→ **Data section**
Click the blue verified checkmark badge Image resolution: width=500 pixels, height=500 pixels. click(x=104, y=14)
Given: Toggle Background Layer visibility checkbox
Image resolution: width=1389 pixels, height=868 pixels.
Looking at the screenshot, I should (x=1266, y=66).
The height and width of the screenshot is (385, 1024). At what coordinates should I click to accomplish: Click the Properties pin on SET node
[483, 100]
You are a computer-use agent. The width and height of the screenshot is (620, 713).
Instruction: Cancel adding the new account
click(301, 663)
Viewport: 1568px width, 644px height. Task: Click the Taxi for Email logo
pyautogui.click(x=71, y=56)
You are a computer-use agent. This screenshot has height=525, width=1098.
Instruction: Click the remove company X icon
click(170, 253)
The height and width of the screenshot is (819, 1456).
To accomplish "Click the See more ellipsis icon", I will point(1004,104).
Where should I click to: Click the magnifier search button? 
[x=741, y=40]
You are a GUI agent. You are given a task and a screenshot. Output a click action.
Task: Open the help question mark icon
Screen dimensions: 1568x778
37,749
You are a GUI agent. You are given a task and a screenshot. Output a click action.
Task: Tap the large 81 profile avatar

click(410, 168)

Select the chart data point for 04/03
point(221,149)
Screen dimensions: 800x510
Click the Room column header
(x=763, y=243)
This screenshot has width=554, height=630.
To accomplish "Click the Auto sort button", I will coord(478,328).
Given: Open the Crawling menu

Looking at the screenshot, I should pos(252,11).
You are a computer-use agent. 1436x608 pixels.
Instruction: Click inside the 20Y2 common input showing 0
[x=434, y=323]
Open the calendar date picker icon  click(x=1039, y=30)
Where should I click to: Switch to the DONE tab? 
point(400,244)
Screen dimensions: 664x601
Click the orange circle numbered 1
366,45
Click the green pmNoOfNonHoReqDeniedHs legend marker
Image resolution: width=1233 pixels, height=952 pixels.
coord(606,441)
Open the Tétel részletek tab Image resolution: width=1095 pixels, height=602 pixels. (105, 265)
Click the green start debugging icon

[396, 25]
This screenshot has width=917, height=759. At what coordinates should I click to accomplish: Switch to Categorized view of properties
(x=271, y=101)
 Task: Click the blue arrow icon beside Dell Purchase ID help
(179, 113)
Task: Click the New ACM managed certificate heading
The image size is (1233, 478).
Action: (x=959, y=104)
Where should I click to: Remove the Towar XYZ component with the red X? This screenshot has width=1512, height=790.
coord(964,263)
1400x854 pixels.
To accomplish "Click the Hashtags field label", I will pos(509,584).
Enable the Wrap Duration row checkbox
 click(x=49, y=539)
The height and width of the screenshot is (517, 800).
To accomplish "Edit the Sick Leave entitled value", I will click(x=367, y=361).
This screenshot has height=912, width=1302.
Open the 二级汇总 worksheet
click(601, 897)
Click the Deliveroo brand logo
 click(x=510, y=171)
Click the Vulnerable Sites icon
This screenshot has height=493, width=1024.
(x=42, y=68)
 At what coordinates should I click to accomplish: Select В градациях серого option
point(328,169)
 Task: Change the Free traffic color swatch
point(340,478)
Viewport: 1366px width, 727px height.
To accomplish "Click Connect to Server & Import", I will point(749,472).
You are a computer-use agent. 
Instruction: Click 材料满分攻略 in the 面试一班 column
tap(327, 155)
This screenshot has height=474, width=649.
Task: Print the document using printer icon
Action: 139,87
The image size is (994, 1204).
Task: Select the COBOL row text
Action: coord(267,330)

→ **Aim of the exercise**
Recast the listing above as a JSON list of strings, with one string for each line and blank lines left out.

→ **Output for this exercise**
[
  "Click the blue verified checkmark badge Image resolution: width=500 pixels, height=500 pixels. click(x=104, y=14)",
  "Given: Toggle Background Layer visibility checkbox",
  "Image resolution: width=1389 pixels, height=868 pixels.",
  "Looking at the screenshot, I should (x=1266, y=66).",
  "The height and width of the screenshot is (385, 1024). At what coordinates should I click to accomplish: Click the Properties pin on SET node",
  "[483, 100]",
  "You are a computer-use agent. The width and height of the screenshot is (620, 713).",
  "Instruction: Cancel adding the new account",
  "click(301, 663)",
  "Viewport: 1568px width, 644px height. Task: Click the Taxi for Email logo",
  "pyautogui.click(x=71, y=56)",
  "You are a computer-use agent. This screenshot has height=525, width=1098.",
  "Instruction: Click the remove company X icon",
  "click(170, 253)",
  "The height and width of the screenshot is (819, 1456).",
  "To accomplish \"Click the See more ellipsis icon\", I will point(1004,104).",
  "Where should I click to: Click the magnifier search button? ",
  "[x=741, y=40]",
  "You are a GUI agent. You are given a task and a screenshot. Output a click action.",
  "Task: Open the help question mark icon",
  "Screen dimensions: 1568x778",
  "37,749",
  "You are a GUI agent. You are given a task and a screenshot. Output a click action.",
  "Task: Tap the large 81 profile avatar",
  "click(410, 168)",
  "Select the chart data point for 04/03",
  "point(221,149)",
  "Screen dimensions: 800x510",
  "Click the Room column header",
  "(x=763, y=243)",
  "This screenshot has width=554, height=630.",
  "To accomplish \"Click the Auto sort button\", I will coord(478,328).",
  "Given: Open the Crawling menu",
  "Looking at the screenshot, I should pos(252,11).",
  "You are a computer-use agent. 1436x608 pixels.",
  "Instruction: Click inside the 20Y2 common input showing 0",
  "[x=434, y=323]",
  "Open the calendar date picker icon  click(x=1039, y=30)",
  "Where should I click to: Switch to the DONE tab? ",
  "point(400,244)",
  "Screen dimensions: 664x601",
  "Click the orange circle numbered 1",
  "366,45",
  "Click the green pmNoOfNonHoReqDeniedHs legend marker",
  "Image resolution: width=1233 pixels, height=952 pixels.",
  "coord(606,441)",
  "Open the Tétel részletek tab Image resolution: width=1095 pixels, height=602 pixels. (105, 265)",
  "Click the green start debugging icon",
  "[396, 25]",
  "This screenshot has width=917, height=759. At what coordinates should I click to accomplish: Switch to Categorized view of properties",
  "(x=271, y=101)",
  " Task: Click the blue arrow icon beside Dell Purchase ID help",
  "(179, 113)",
  "Task: Click the New ACM managed certificate heading",
  "The image size is (1233, 478).",
  "Action: (x=959, y=104)",
  "Where should I click to: Remove the Towar XYZ component with the red X? This screenshot has width=1512, height=790.",
  "coord(964,263)",
  "1400x854 pixels.",
  "To accomplish \"Click the Hashtags field label\", I will pos(509,584).",
  "Enable the Wrap Duration row checkbox",
  " click(x=49, y=539)",
  "The height and width of the screenshot is (517, 800).",
  "To accomplish \"Edit the Sick Leave entitled value\", I will click(x=367, y=361).",
  "This screenshot has height=912, width=1302.",
  "Open the 二级汇总 worksheet",
  "click(601, 897)",
  "Click the Deliveroo brand logo",
  " click(x=510, y=171)",
  "Click the Vulnerable Sites icon",
  "This screenshot has height=493, width=1024.",
  "(x=42, y=68)",
  " At what coordinates should I click to accomplish: Select В градациях серого option",
  "point(328,169)",
  " Task: Change the Free traffic color swatch",
  "point(340,478)",
  "Viewport: 1366px width, 727px height.",
  "To accomplish \"Click Connect to Server & Import\", I will point(749,472).",
  "You are a computer-use agent. ",
  "Instruction: Click 材料满分攻略 in the 面试一班 column",
  "tap(327, 155)",
  "This screenshot has height=474, width=649.",
  "Task: Print the document using printer icon",
  "Action: 139,87",
  "The image size is (994, 1204).",
  "Task: Select the COBOL row text",
  "Action: coord(267,330)"
]